- A cluster of related beliefs forms a direct path to the negative symptoms.
- Defeatist beliefs lead to loss of purpose and goals.
- An expectation of lack of satisfaction leads to anhedonia.
- The belief in social alienation leads to asociality.
- The general defeatist beliefs, lead to
amotivation, leading to inactivity.
- The probable sequence is that people prone to negative symptoms probably had strong avoidant tendencies prior to the onset of their psychosis. The avoidant tendency, thus, becomes exacerbated by the psychosis.
- The avoidant tendencies are promulgated by defeatist and asocial beliefs.
- The negative symptoms actually represent a cluster of interrelated normal functions that are deactivated or in abeyance in the negative state.
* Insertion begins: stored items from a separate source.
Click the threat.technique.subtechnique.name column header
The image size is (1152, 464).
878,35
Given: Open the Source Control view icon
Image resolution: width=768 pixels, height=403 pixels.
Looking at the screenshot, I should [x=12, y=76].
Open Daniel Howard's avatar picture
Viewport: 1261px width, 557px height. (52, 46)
- Under normal conditions, these functions are involved in individuals engaging in immediately rewarding activities, such as singing and dancing, participating in a party, or playing games. The other activities are generally related to some goal or purpose. Thus, these activities are meaningful, so far as, they represent steps towards fulfilling a purpose (such as helping others), or reaching a goal (making more money, getting a job, establishing a relationship).
- The loss of motivation may be expressed in general immobility and immobile faces, diminished gesturing, and aphonia.
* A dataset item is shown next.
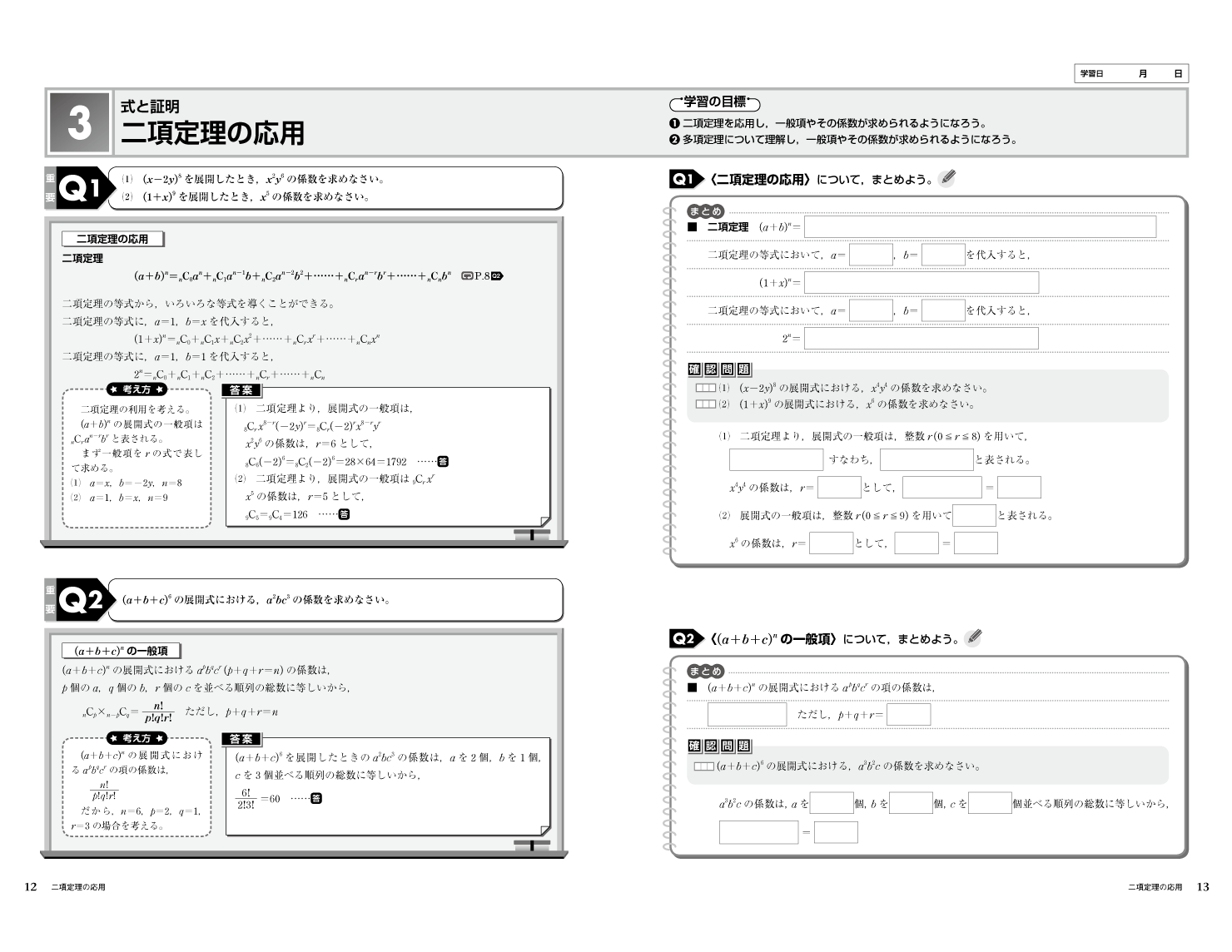This screenshot has height=952, width=1232.
Task: Click the blank field after ただし, p+q+r=
Action: [908, 715]
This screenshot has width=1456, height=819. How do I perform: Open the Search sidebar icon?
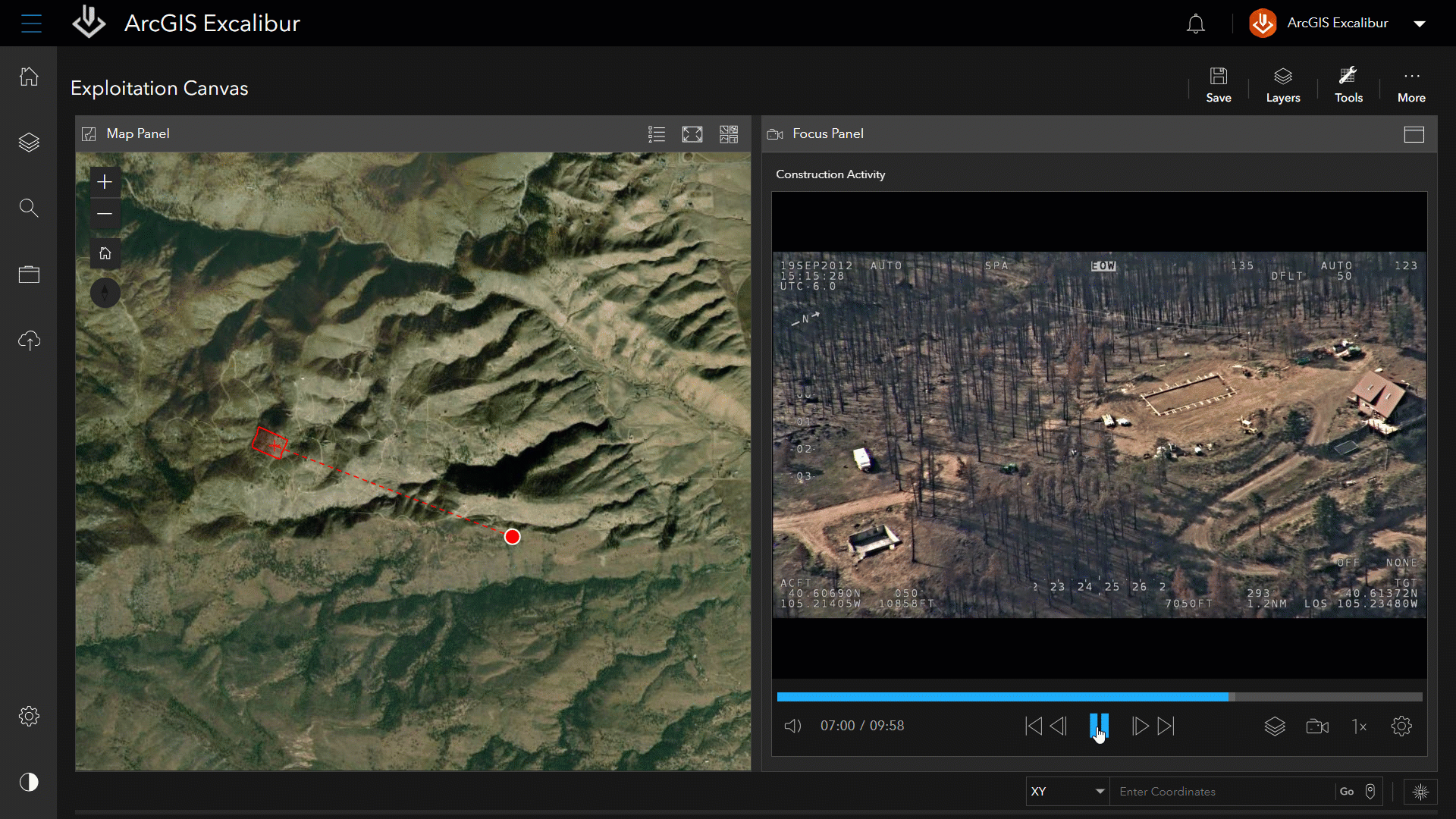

- In the negative syndrome, we get a combination of avoidance and loss of constructive drive.
- Personnel who work with these patients may read the immobility as a rejection of social intrusion and lack of basic interest in the outside world. The personnel reacts to the negative symptoms with detachment or rejection, thus, aggravating the symptoms. In actuality, these individuals are just as interested, or even more interested in social interactions, but this interest is covered up by a layer of avoidance, etc.
- Defeatist beliefs may lead to neurocognitive impairment, as measured by computer tasks, but this finding is not constant.